Most extraordinary is the degree to which the role of data storage has changed. Data and data storage have moved from the edge of the data processing universe to being firmly at the core.

The first shipment of the IBM 305 RAMAC in 1958 started the digital storage business. This refrigerator-sized box, holding 5 megabits of storage, initiated the first era of data storage. In the first era, processing was king, and disk was used for temporary paging space from memory – to give the processor enough cache to complete a task at an affordable price. Persistent data was physical. Data entered the system on punch cards and left the system on hardcopy printout. Digital data on storage was a necessary, transient evil.

This storage model started to change in the early 1980s with volume shipments of the Winchester disk systems. Costing over $100,000 per GB and still on giant, phonograph-sized platters, disk storage remained a scarce and expensive resource, but it was affordable enough for the most valuable corporate data to be held persistently, starting digital storage in its second era. In this second phase, disk and tape held customers’ data long enough that it could be re-read and re-used by multiple core applications.

Fifteen years later, the second era of data storage had birthed a many-billion dollar hardware and software industry. With continuous density improvements having driven the price for hard drives to $1/GB (and tape costs even lower), persistent storage was affordable for everyone. Data availability was more critical, and with engineers across the industry projecting continued price performance improvements of 60% per year, the storage industry went crazy innovating solutions to make data more accessible and available with networking – connecting users, applications, files, backups and replicas in shared storage networks. Data storage grew to a major line item in the IT budget; and a topic of conversation in the CIOs office. But digital storage was still described as a “peripheral” device in the universe of network-centric IT.

Nevertheless hints of the future were already sneaking into the conversation. In the ongoing debate between IT and the users over who owned the future of business processing, the battle wasn’t over application or even network control: it was always a disagreement over who got to own the data. And there was more data to argue about. With continued increases in density and affordability, storage enabled applications no one had even considered – expanding from financials and productivity applications to personal files and content stored across data centers, personal computers, smart devices and the web. And then, in the 21st century, something really interesting happened. Business owners discovered that – somewhat paradoxically – the more data they kept, the more valuable it could be. Data began to drive the business. This realization has led us to the third era of data storage – the era of data centricity. Data is no longer about supporting the business. Data now is the business, in industries from financial services to retail to media and entertainment.

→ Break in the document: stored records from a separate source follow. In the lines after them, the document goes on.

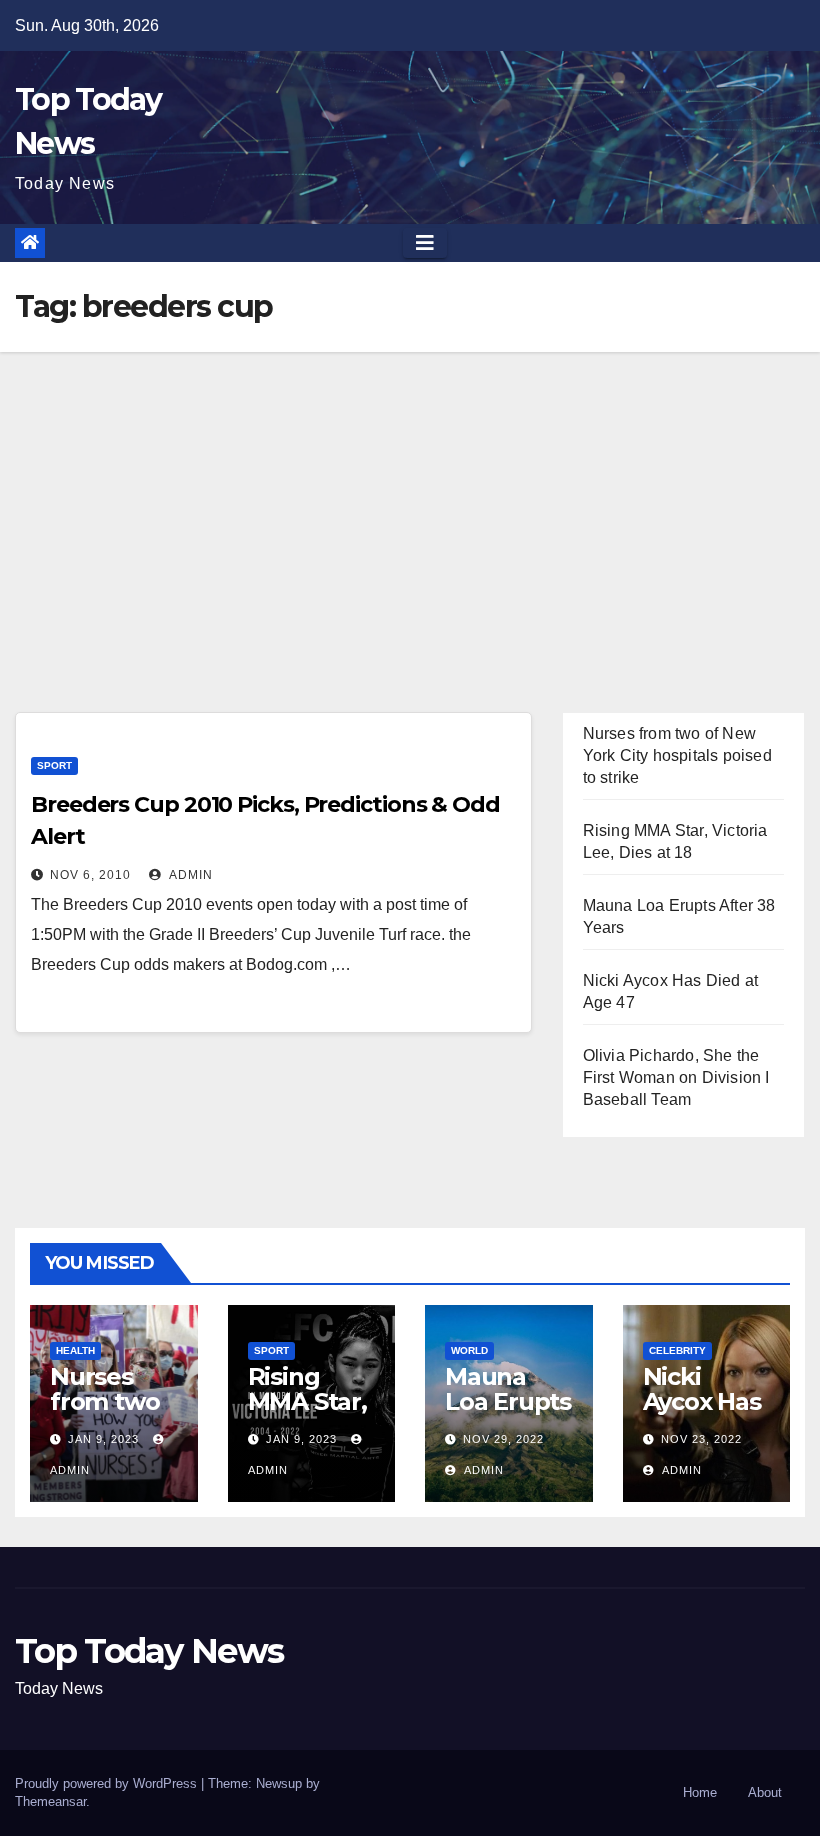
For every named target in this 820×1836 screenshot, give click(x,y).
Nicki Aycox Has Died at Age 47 (702, 1414)
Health (75, 1350)
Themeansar (50, 1801)
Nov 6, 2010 (90, 875)
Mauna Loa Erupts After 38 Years (508, 1414)
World (469, 1350)
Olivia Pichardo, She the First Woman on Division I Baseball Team (676, 1077)
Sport (54, 765)
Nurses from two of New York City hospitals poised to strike (677, 755)
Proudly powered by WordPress (108, 1783)
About (765, 1792)
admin (189, 875)
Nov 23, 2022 (701, 1439)
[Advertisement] (410, 502)
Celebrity (677, 1350)
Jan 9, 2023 (103, 1439)
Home (700, 1792)
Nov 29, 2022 (503, 1439)
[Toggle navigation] (425, 243)
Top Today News (149, 1651)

In this third era, data from customer and supplier interactions provides insight which leads to strategic advantage. A late 2013 study by Bain Research found that top performing companies were almost two times more likely to have made “data-driven” decisions than the non-top performers were. As a result, smart enterprises are increasingly storing more data – and storing it longer – to analyze information in the context of prior events.

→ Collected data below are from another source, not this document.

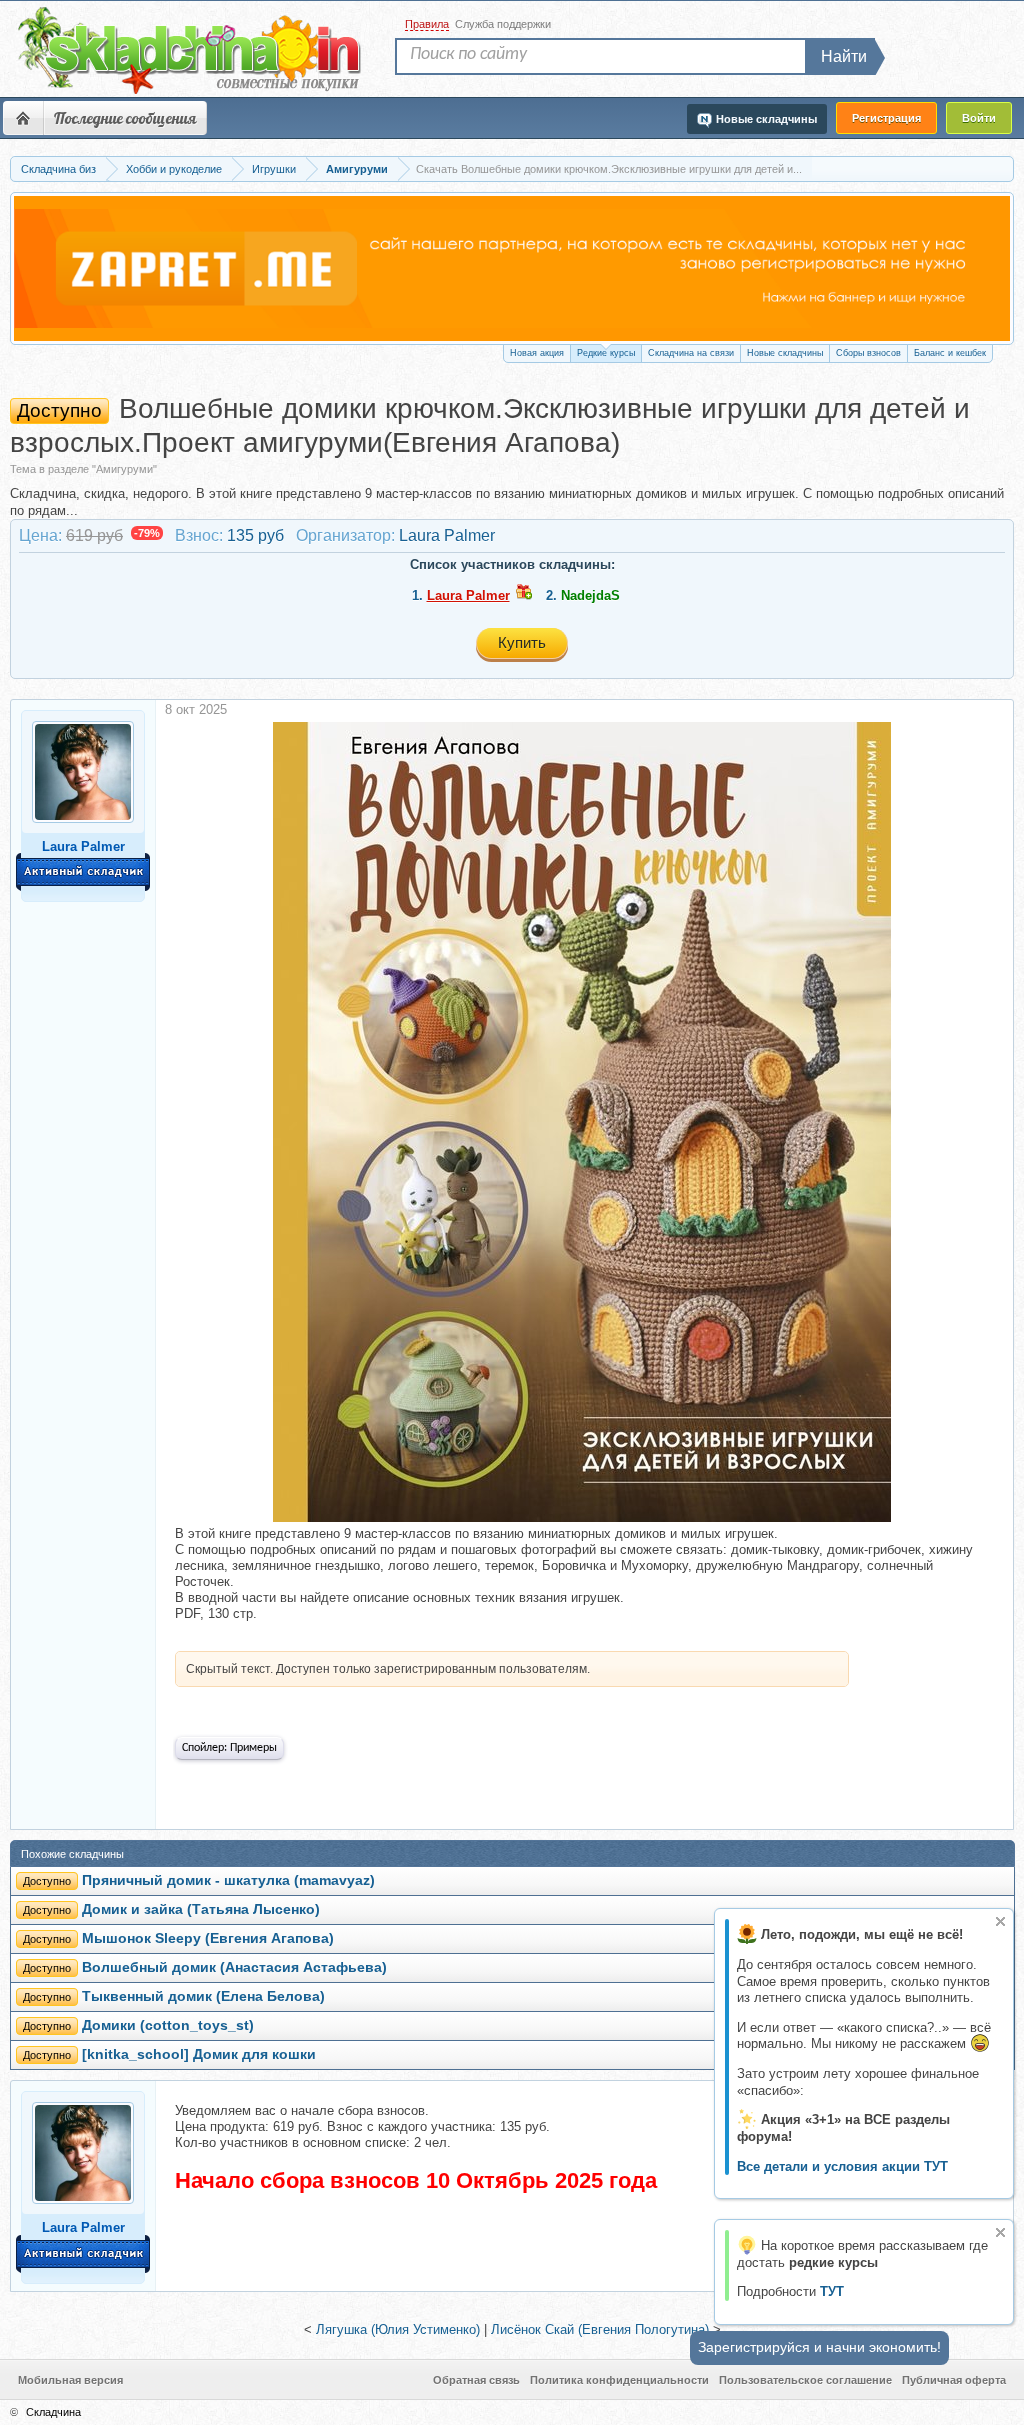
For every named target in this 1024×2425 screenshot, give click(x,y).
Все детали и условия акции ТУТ (842, 2166)
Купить (522, 642)
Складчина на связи (691, 353)
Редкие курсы (606, 353)
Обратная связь (476, 2380)
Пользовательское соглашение (805, 2380)
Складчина (53, 2412)
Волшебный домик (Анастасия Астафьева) (234, 1967)
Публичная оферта (954, 2380)
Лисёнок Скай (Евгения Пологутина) (600, 2329)
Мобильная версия (70, 2380)
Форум (23, 118)
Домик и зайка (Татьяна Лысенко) (201, 1909)
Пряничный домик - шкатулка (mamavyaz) (228, 1880)
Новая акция (537, 353)
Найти (844, 56)
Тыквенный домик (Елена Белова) (203, 1996)
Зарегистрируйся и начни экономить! (819, 2347)
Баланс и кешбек (950, 353)
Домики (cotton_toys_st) (168, 2025)
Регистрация (886, 118)
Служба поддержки (503, 24)
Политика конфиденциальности (619, 2380)
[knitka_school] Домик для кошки (199, 2054)
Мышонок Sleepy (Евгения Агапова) (208, 1938)
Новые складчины (785, 353)
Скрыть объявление (1000, 1921)
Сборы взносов (868, 353)
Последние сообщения (125, 118)
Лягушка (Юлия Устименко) (398, 2329)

Data collected and stored from machines is being used to change the world we live in. Companies like Nest crowdsource data on customer behavior, store it, analyze it and use it to proactively adjust the temperature in individual homes for optimum comfort.

The ability to keep previously created data from experiments in bionomics and seismic processing allows researchers and engineers to discover new realities about the world we live in – by comparing data which may have been collected years ago with new insights of today.

And finally, data itself is being sold (”monetized’). This is not a new concept in industries like media and entertainment – where content (video and images) have been sold for years, but the sale of content has broadened. If you are a media creator, you no longer need a specialist (broadcaster) to take your content to market. Increasingly, content creators and owners like UFC, vice.com and Lynda.com are taking their content to market themselves via the internet. This has caused a flowering of innovation and growth in new video-based communication, entertainment and education. And monetization has moved beyond the realm of media and entertainment. New startup companies – small and large – are collecting data about customers, behaviors, markets and even nature, which they then resell to other companies for their use. In the latest example of this trend, IBM and the parent company of Weather Channel have teamed up to sell real-time and forecasted weather information to other companies so that they can avoid productivity losses due to bad weather.

In this third era, data is at the center of the universe. Data storage has gone from being a peripheral playing a supporting role to being the belle of the IT ball. It’s an exciting time (again) to be in the data storage industry, particularly for Quantum because of the central role our StorNext scale-out storage solutions have long played in enabling customers to organize, protect and manage their data so they can leverage it for strategic advantage. As Quantum commemorates its 35th anniversary, we look forward to helping more organizations maximize the value of their data.